The Minefield of Changing Secondary School

I have just found myself in the tricky situation of changing secondary schools for my son. It's not an easy process by any stretch of the imagination...



Back in September 2013, full of trepidation, my son took his first steps in to the world of secondary school.

Despite being a very bright and capable boy, he has a condition called dyspraxia and therefore needs to be in an environment that will both challenge and understand him. Quite a fine balance and one you can ill-afford to get wrong.

Getting your school choice wrong

At the time of choosing, the school we were advised to send him to seemed wonderful, and after several meetings they had us convinced that they were able to match our child's needs. It was going to be great; a fresh start at a school that was prepared to both push him academically and provide a nurturing environment; a place where he would thrive, make new friends and emerge prepared for further education and the workplace.

Sadly this turned out not to be the case. Without too much elaboration, our chosen school has failed to deliver on all fronts. Academically he has missed a year, and we now find ourselves in the distressing situation of moving him. But to where? And how to ensure we don't get it wrong again?

Deciding to change secondary school

For any parents who find themselves in this predicament, they should realise that changing secondary school is far tougher than changing primary - and even more so if it's primarily the decision of the parents, not the school itself.

Advice for parents

The first step is to contact the school you want your child to go to. Check with them if they have a place in your child's current year and discuss their specific requirements; in our case, we need specialist provision.

Once they have (hopefully) confirmed that they have a place, book an appointment to visit. This initial visit is always a good litmus test for getting the right 'feeling' from a school.

Once you have decided upon a school, contact your local authority or council and ask for advice. You will inevitably need their full support in order to move to a school of your choice, so it's extremely beneficial to form a good relationship from the off. My personal experience so far has been very positive and we have received excellent advice and support from our local authority.

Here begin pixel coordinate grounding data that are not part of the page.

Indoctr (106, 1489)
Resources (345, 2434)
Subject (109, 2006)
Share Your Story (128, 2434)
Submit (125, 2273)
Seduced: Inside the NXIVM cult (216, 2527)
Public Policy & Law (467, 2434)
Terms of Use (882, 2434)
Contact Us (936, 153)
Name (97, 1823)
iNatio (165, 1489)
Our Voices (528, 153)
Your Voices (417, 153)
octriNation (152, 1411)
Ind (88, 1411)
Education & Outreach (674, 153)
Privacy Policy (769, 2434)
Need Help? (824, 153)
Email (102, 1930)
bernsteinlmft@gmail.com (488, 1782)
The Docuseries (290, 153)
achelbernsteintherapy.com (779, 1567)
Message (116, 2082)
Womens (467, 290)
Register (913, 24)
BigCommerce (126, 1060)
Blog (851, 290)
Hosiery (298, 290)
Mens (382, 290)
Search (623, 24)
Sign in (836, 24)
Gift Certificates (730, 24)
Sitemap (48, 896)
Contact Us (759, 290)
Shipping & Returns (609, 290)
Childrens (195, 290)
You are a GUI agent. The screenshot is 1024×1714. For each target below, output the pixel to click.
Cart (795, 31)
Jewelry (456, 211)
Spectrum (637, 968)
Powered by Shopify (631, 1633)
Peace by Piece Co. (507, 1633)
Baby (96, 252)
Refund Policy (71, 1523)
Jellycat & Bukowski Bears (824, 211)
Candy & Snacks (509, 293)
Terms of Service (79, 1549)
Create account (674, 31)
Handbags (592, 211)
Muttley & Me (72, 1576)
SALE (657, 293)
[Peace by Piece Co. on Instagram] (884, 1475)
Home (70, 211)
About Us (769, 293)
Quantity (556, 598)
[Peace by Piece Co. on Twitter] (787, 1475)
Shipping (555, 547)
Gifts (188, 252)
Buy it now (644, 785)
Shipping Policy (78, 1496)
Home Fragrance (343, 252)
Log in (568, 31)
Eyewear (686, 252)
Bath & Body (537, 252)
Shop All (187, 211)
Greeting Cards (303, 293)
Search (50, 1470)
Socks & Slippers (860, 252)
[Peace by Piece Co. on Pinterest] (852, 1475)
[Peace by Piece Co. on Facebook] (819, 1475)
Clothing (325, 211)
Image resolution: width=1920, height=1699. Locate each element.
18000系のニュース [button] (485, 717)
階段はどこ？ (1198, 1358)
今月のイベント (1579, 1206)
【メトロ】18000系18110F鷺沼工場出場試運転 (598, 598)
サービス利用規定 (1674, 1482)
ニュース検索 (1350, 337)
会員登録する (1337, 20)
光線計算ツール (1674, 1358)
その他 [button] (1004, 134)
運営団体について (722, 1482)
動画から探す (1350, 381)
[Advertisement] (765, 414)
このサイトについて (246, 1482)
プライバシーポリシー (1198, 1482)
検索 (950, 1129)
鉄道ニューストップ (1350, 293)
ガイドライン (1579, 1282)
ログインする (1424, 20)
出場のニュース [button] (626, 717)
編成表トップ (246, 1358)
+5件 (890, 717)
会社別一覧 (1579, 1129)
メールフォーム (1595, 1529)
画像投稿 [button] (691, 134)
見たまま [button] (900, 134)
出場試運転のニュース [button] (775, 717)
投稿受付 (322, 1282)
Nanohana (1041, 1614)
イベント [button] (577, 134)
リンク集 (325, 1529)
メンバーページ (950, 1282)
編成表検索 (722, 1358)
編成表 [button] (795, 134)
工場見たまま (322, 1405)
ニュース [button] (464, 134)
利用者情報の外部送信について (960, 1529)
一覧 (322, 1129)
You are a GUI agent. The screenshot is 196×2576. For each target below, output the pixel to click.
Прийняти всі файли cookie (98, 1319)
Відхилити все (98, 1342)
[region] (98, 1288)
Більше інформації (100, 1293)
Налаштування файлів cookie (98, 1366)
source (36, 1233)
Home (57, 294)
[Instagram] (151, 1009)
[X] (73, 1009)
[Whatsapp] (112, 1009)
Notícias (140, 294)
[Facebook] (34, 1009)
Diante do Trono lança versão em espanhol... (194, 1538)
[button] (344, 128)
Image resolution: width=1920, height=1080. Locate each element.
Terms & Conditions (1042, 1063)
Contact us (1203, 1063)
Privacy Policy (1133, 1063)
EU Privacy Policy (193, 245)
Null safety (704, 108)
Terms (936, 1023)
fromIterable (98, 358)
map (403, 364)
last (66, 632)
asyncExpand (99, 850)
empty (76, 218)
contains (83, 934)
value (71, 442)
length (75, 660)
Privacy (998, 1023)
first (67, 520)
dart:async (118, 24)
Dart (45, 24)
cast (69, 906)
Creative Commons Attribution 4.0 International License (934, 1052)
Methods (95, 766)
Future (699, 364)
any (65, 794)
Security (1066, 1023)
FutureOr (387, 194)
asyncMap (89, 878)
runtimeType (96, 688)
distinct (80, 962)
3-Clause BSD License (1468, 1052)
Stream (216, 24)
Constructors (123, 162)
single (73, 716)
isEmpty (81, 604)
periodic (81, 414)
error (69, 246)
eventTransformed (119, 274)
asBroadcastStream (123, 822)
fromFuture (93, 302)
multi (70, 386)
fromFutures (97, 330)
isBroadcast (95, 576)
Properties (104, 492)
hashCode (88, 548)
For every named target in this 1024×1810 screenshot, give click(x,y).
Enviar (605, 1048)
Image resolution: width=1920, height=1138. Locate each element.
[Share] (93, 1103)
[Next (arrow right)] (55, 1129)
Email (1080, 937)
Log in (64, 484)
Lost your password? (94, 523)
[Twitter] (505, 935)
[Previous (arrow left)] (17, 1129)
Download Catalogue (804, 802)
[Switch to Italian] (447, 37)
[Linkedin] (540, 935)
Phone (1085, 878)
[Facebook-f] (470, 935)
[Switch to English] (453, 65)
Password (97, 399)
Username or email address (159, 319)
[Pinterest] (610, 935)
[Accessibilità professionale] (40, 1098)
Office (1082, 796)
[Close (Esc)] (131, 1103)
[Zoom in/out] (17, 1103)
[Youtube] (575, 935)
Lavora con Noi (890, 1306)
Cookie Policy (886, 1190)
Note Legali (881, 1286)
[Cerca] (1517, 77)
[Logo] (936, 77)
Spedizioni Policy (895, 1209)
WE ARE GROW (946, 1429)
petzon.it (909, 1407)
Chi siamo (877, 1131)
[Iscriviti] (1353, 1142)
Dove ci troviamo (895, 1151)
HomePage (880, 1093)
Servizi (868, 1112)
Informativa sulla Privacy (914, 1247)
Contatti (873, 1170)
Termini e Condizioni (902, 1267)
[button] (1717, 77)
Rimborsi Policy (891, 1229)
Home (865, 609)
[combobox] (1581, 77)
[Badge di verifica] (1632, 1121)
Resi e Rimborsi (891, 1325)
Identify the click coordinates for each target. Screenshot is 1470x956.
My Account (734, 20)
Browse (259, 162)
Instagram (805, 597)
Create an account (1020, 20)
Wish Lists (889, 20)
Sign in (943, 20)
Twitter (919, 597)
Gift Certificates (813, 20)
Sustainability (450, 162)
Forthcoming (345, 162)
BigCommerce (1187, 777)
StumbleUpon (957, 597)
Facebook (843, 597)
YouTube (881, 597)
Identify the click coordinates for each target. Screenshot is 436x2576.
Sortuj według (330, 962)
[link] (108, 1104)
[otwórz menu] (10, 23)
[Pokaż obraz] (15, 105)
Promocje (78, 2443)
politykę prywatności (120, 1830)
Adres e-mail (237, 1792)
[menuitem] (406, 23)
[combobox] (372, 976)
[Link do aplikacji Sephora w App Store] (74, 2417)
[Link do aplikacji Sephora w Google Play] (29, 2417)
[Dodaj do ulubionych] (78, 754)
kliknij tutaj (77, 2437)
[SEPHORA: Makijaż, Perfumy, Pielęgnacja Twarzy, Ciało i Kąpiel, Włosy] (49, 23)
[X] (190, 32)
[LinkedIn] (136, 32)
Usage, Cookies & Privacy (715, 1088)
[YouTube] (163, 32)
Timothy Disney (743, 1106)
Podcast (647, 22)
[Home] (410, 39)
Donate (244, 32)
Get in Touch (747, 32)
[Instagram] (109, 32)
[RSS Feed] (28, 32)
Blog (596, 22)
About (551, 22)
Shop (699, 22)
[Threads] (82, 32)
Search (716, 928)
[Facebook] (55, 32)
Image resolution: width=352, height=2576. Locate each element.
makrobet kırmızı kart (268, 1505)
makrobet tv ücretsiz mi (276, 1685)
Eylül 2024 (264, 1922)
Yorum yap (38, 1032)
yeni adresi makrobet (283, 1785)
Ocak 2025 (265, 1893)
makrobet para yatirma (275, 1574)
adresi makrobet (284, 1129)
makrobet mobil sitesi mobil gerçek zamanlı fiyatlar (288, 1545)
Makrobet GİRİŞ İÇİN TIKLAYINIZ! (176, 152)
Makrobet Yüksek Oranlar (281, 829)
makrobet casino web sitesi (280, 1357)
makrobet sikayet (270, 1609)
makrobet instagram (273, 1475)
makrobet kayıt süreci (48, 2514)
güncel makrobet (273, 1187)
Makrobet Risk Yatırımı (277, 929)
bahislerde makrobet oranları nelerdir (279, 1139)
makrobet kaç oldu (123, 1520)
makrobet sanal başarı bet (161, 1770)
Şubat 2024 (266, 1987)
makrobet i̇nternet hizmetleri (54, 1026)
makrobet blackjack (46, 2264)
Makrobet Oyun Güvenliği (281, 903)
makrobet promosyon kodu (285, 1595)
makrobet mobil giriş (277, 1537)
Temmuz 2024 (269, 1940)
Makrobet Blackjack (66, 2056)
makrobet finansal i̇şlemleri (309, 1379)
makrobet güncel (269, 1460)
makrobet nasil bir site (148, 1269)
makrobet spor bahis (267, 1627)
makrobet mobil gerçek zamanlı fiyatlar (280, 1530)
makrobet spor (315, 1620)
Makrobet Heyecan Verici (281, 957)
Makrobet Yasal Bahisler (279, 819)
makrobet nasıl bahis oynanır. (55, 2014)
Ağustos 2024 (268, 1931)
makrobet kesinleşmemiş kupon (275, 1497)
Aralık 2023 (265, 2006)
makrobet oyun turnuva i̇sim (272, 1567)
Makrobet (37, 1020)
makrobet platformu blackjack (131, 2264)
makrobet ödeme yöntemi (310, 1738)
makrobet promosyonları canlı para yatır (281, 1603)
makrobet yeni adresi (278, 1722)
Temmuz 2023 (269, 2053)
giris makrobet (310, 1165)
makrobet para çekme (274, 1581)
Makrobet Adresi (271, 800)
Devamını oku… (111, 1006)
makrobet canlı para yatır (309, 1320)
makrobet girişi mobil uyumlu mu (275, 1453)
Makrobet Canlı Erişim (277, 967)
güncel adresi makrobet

Similar experiences from other parents

Since beginning this process, I've talked to quite a few other parents who have also decided to change their child's secondary school and have found their reasons for doing so are usually similar.

As in our case, it is because they feel their child is not learning due to a negative environment caused by a number of factors. These can include anything from bullying to too many students in a class, lack of discipline, or poor classroom management.

Stick to your guns

The last thing you can afford is another failure, so do a thorough background check on all the schools in your area by speaking to parents or looking at Ofsted reports. If you're not happy with any of them, go out of county. It will be tougher but not impossible.

Although they are very good and want to help, your council will naturally try to offer you schools in their immediate vicinity, which makes the process so much easier for them. But if a school has failed your child, it is critical that you don't get it wrong again. Councils understand this and will not relish another failure so be adamant and stick to your guns.

Every child deserves to learn in a happy, safe environment. Getting it wrong is not an option, so don't be brushed off!